Further cuts in SFPs expected

FURTHER CUTS in farmers‘ single farm payments will almost certainly be required if DEFRA is to meet its obligations under new EU rural development plans, the National Beef Association is warning.

The proposals, issued in Brussels last month, seek to create a “three-axis” approach to rural development from 2007 to 2013.

Funding will be targeted at improving competitiveness in agriculture, encouraging environmentally-friendly land management and diversifying rural areas.

The EU document goes on to suggest that member states should spend a minimum amount of their rural development funds on each of these areas.

At least 25% should go to land management programmes – axis 2 – such as agri-environment schemes and hill farm allowances.

Another 15% is earmarked for improving competitiveness – axis 1 – and 15% for diversification – axis 3 – while 7% should go to the local sustainability LEADER projects.

But, according to the NBA, the government does not have enough money to meet these requirements.

“It has already committed 80% of its rural development programme funds to the development of agri-environment schemes in axis 2,” said chief executive Robert Forster.

To meet the spending commitments on the other axes, DEFRA will have to raise modulation rates well above the 10.5% first envisaged from 2007-2013, he claimed.

Other regions of the UK will face the same dilemma.

“The NBA is unhappy with this development.
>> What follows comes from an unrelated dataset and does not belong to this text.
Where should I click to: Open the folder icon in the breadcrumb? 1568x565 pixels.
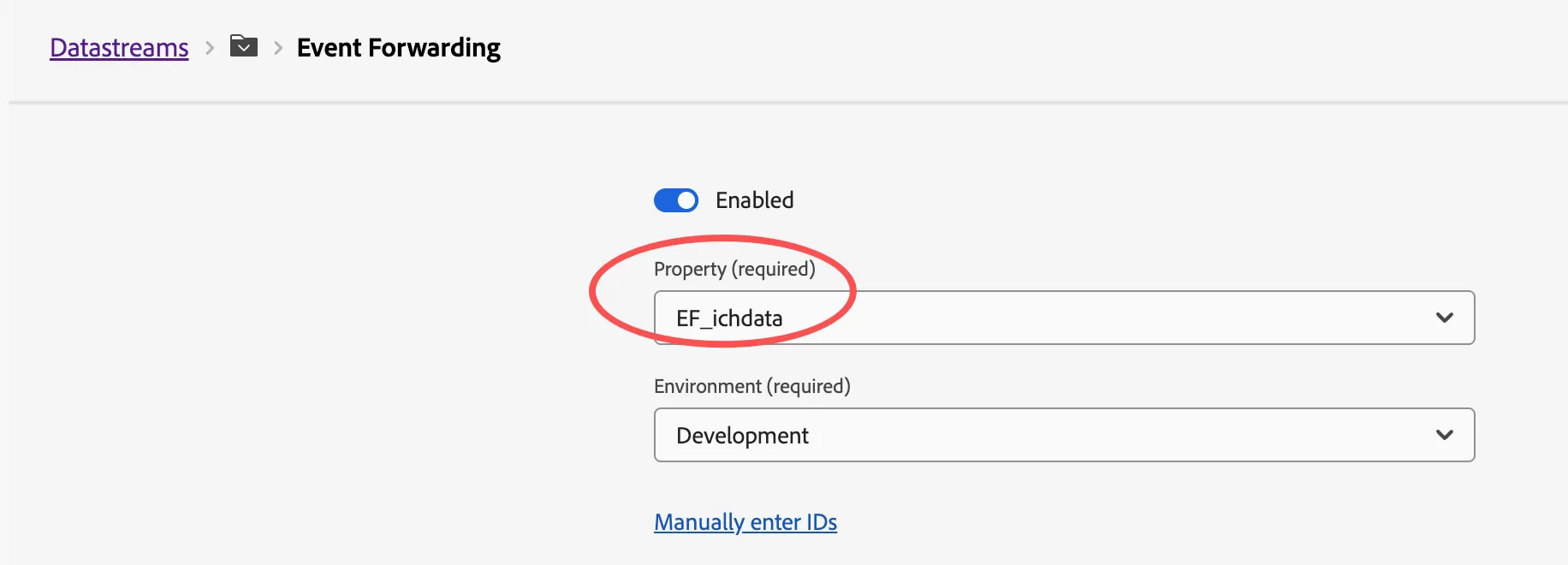point(244,46)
Farmers need as much single farm payment as possible to convert their businesses into profitable enterprises.

“If they are unable to do so, then they will not be able to contribute as fully as government would like to environmental, economic and social sustainability – the three ambitions of rural development,” Mr Forster argued.
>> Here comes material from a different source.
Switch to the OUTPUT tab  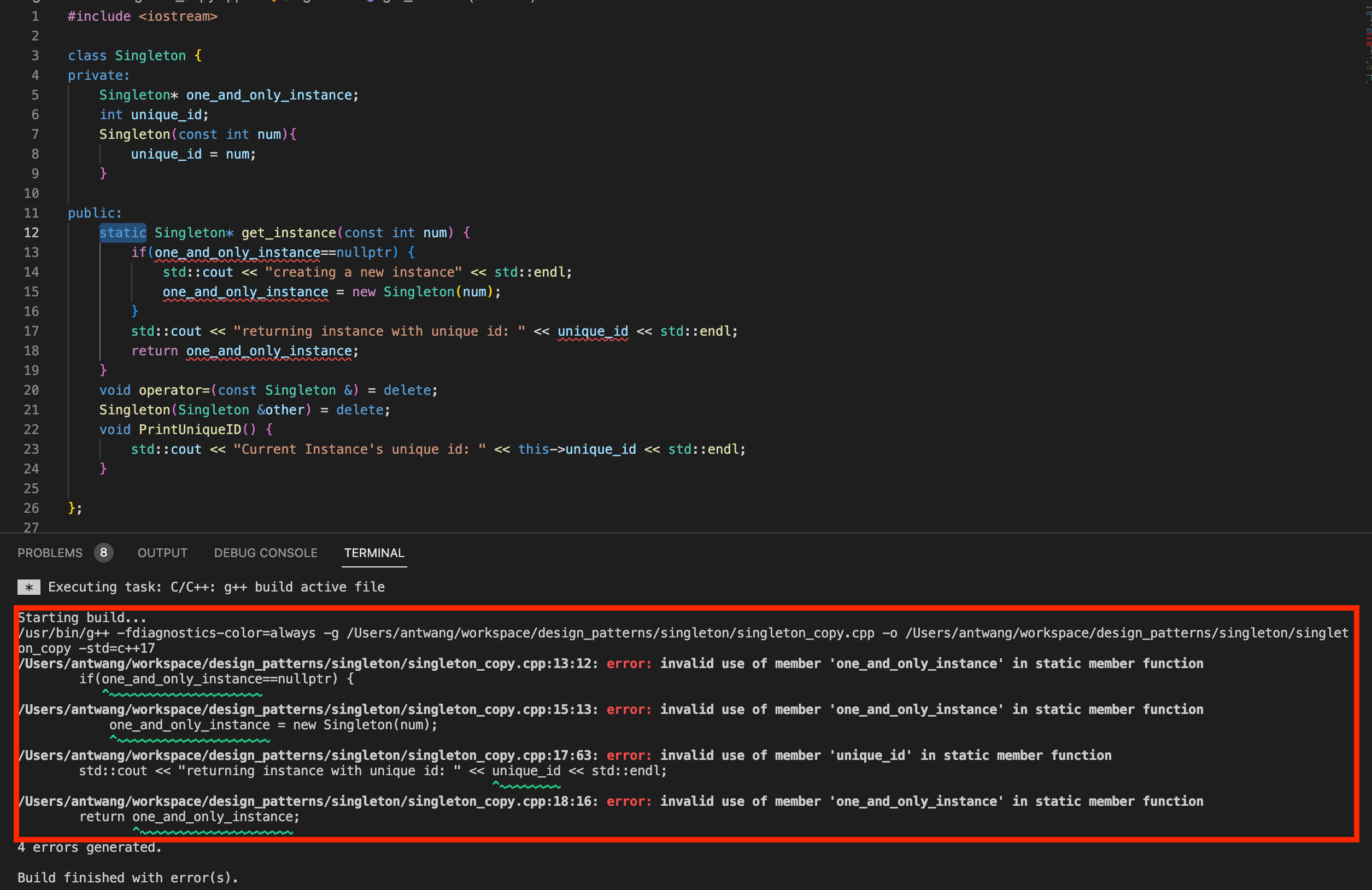(x=162, y=553)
But a DEFRA spokesman said these fears are over-stated.

“At this stage, it is not accurate to say we will have to raise modulation due to a shortfall in funding.

“These are just proposals and we do not know what the final allocation of EU funds among member states will be.”

There would be other variables to consider before future modulation rates would be decided, including the euro:sterling exchange rate and the take-up of the new entry-level environmental scheme.

A consultation launched by DEFRA last week also makes clear that it will be fighting hard for a bigger share of the EU pot than the current 3.5%.

It attacks the idea that past spending should be used to determine future allocations. But it also advocates further EU-wide modulation as “the only acceptable way to increase rural development expenditure for 2007-2013”.